In all this, the Sysadmins found themselves in different situations. There are several "state" in which a system can be depending on which type of "management" the owner decide to use.

1. I am the SysAdmin, now fuck off

The company pay for the hosting of one or more machines (virtual or not) and that's it. Installation, monitoring, management, troubleshooting, maintenance and the like are done by one or more SysAdmins that knows the whole environment inside and out. The hosting company only need to bring power and network to the machines.

This was the "standard" situation about 10 years ago. Usually the problems with this situation were that the Admin(s) had to be good at their job and be able to not just react but actively prevent problems and foresee situations down the road. The risk was to end up with a system composed by badly patched-together bits and pieces. And that was more or less normal. The main disadvantage of this was that the admins were absolutely central in keeping the system alive.

2. I am the sysadmin, but you manage the OS

The company pay for the hosting and maintenance at OS level of one or more machines (virtual or not), everything that is application software is installed, managed, monitored and maintained by one or more sysadmin that know the applications and have root rights on the system to do their job. The hosting company rolls out OS patches and updates at (more or less) regular intervals.

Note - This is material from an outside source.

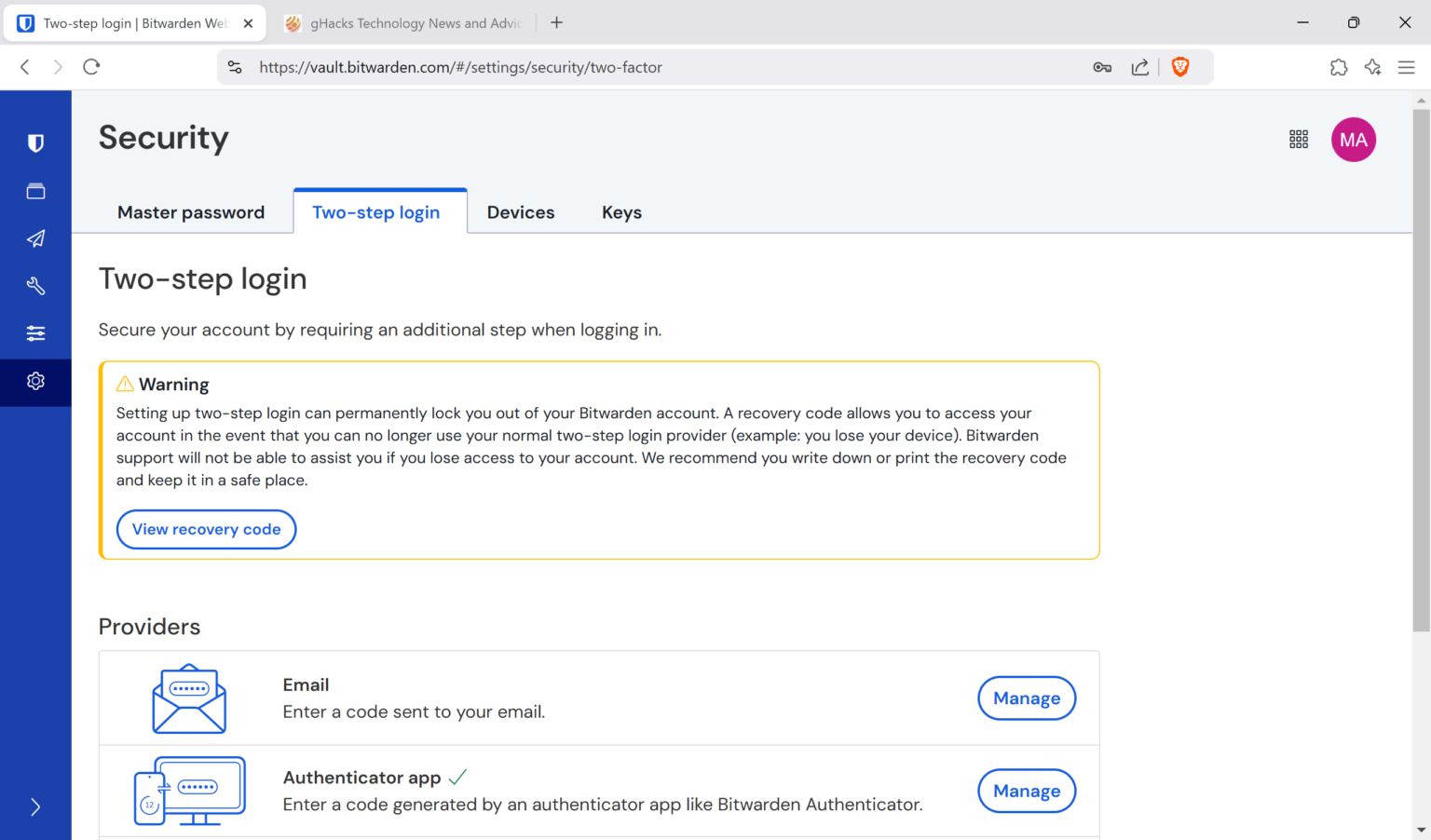Switch to the Master password tab
The height and width of the screenshot is (840, 1431).
pos(191,211)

This is akin to the previous situation only the OS maintenance is outsourced. The major problem normally is that the hosting company decide when to roll out the updates and that is usually done at time that are not really convenient for anybody. Also, planning for urgent roll-out are normally lacking.

3. I am the Application Admin

The company pay for the hosting, monitoring and maintenance at OS and system level of one or more machines (virtual or not), the hosting provided keeps the root rights on the system and a limited right user is created for the "other admins" to install and maintain the application. How much rights remains in the hand of the admins is to be decided. Normally, not much.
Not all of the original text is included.